Robert Aubin Trois-Rivières, QC

Mr. Speaker, the French language is a jewel and francophone culture is the setting in which it is held, protected and displayed. If someone had told me one day that my love for the French language would result in me rising as a parliamentarian to promote and defend la Francophonie, I would not have believed it. That is why I will remain forever indebted to Mr. Layton for having offered me this wonderful opportunity when our relationship was still new.

This year, the theme for the francophonie festivities is “French is an opportunity”, and this opportunity is ours, in Canada. However, all too often, as with an old friendship, we take it for granted, and the things that we do, instead of bringing us closer, take us further away from the ideals that we were once committed to. Our credibility within an organization comprising 75 states and governments, representing 890 million people, including 220 million French speakers, will not grow unless we dedicate time, money and energy to the development of our francophone communities, which are all so different.

When it comes to la Francophonie, the international community often has its eyes on Canada, and Canada must play its role as a leader by defending and promoting the French fact. The French language and culture remain alive because men and women in Canada struggle every day to live in French. We have made the choice to have linguistic duality and so, as the saying goes, we must walk the talk.

On behalf of the NDP, I join in saluting the remarkable work of the Secretary General of the Francophonie, Mr. Abdou Diouf, but I would add my thanks to all those workers who, on a daily basis, add to the glory of the French language. On Parliament Hill, I think of all the translators and interpreters, as well as all those who are developing their skills in our two official languages. Thanks to them, Francophones can remain hopeful of growing up, living and growing old in French.

In closing, I make a wish each year, that we will continue to celebrate the international francophonie on March 20, but that on all the other days of the year, we will work tirelessly to meet the needs of the francophone communities in this country. I wish all francophones and francophiles, both here and abroad, all the best as they celebrate.

International Day of La Francophonie
Routine Proceedings

12:05 p.m.

Liberal

Stéphane Dion Saint-Laurent—Cartierville, QC

Mr. Speaker, one of the many opportunities we have as Canadians arises from our membership in la Francophonie. We are one of the rare countries whose two official languages are international languages. This is an extraordinary asset that we must cultivate.
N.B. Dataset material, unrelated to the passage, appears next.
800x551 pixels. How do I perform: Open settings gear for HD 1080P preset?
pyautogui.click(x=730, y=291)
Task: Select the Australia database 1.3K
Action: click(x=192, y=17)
French is part of Canada's past, part of its history, but it is also and especially part of its future, a future in which we must invest, in which we must believe, for it is the future of our children.

La Francophonie begins first at home, through Quebec's influence, through the development of Acadia and of all our official language communities. It is in the interests of all Canadians that these communities remain vital, now and forever. La Francophonie also entails broadening the scope of the francophone space in Canada. We must ensure that all Canadians who wish to do so have an opportunity to learn French, have access to French culture here and around the world and pass this valuable heritage on to their children.

La Francophonie is a gateway to the world, an immense window that looks out onto a number of continents, and an incredible cultural treasure. La Francophonie is an international organization that Canada, Quebec and New Brunswick must support and help resonate, for the francophone world expects such leadership from us.

This autumn, the Francophonie Summit will take place in Kinshasa, a symbolic expression of the enormous social, environmental and humanitarian challenges that are sweeping through the francophone world and that Canada must consider with determination. Canada will have to speak out in Kinshasa with a voice that is clear and firm for human rights, democracy, liberty and dignity for all French speakers in the world.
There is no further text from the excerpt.